On a identifié le neurone qui permet de remarcher
Les travaux coordonnés depuis plusieurs années par Grégoire Courtine de l’EPFL et Jocelyne Bloch du CHUV ont montré qu’une stimulation ciblée au moyen d’électrodes placées sur la région de la moelle épinière qui contrôle les muscles des jambes a permis à quelques patients paralysés à la suite d’une lésion à la moelle épinière de retrouver une certaine mobilité. Dans une nouvelle étude, publiée aujourd’hui dans Nature, ils montrent non seulement que cette thérapie est efficace chez 9 patients, mais également qu’au terme du processus de réhabilitation, l’amélioration de la motricité des patients persiste même en l’absence de stimulation électrique. Cette récupération neurologique suggère une repousse et une réorganisation des fibres nerveuses impliquées dans la marche. Pour les chercheurs, il était alors crucial de comprendre précisément cette réorganisation nerveuse – ceci afin d’améliorer encore les traitements pour en faire bénéficier un maximum de patients.
Le neurone Vsx2, spécialisé dans la réparation
Les scientifiques ont donc étudié cette récupération sur un modèle de rongeurs, ce qui leur a permis d’identifier une famille de neurones surprenants: ils ne sont pas particulièrement sollicités pour la marche des individus en bonne santé, mais se révèlent essentiels pour leur récupération après une lésion de la moelle épinière.
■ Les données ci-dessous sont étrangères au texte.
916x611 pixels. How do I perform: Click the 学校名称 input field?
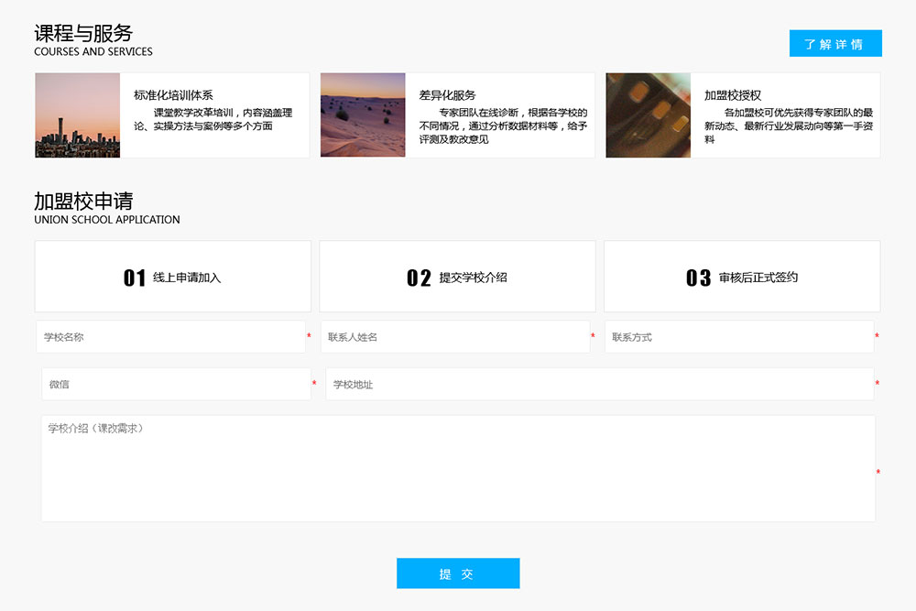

Plusieurs étapes de recherche fondamentale ont permis d’arriver à cette conclusion. Pour la première fois, les chercheurs ont réussi à visualiser l'activité de la moelle épinière humaine durant la marche. Cette précision leur a permis de faire un constat étonnant: alors que la moelle épinière des patients est stimulée, son activité durant la marche décroît au fur et à mesure de la récupération. Les scientifiques ont supposé que cette activité reflétait la sélection de certains neurones dédiés à la récupération fonctionnelle. Pour tester cette possibilité, ils ont mis en place une technologie moléculaire de pointe: «Nous avons pour la première fois pu établir un atlas moléculaire de la moelle épinière d’une précision telle qu’il nous permet d’observer, neurone par neurone, l’évolution du processus de guérison», souligne Grégoire Courtine, professeur de neurosciences à l’EPFL et co-directeur du centre .NeuroRestore.
Grâce à la précision de cet atlas, les chercheurs ont montré que la stimulation de la moelle épinière active un type de neurones spécifiques, et que l’importance de ces neurones croît avec le processus de récupération.
Implant à fonctions multiples
Pour valider cette découverte, Stéphanie Lacour, également professeure à l’EPFL, a augmenté les implants de son laboratoire avec une série de diodes électroluminescentes qui permettent non seulement de stimuler la moelle épinière, mais également d’inactiver exclusivement les neurones Vsx2 en utilisant l’optogénétique. Chez les souris souffrant d’une lésion, cette inactivation des neurones Vsx2 a immédiatement stoppé la marche, alors qu’elle restait sans effet sur les souris saines. Ceci indique que les neurones Vsx2 sont à la fois nécessaires et suffisants pour que le traitement d’électrostimulation soit efficace et entraîne la réorganisation du système nerveux.
«Comprendre les fonctions spécifiques de chaque sous-population de neurones lors d’une activité complexe telle que la marche est un défi fondamental des neurosciences, souligne la neurochirurgienne Jocelyne Bloch, co-directrice de .NeuroRestore. Ces nouveaux travaux, validés auprès des 9 patients qui ont pu regagner une certaine mobilité grâce à nos implants, nous permettent de mieux comprendre le processus de réorganisation de la moelle épinière.»
Jordan Squair, qui se focalise au sein de .NeuroRestore sur les thérapies régénératives, ajoute: «Cela nous ouvre des opportunités thérapeutiques encore plus ciblées: nous visons à manipuler ces neurones pour régénérer les lésions de la moelle épinière.»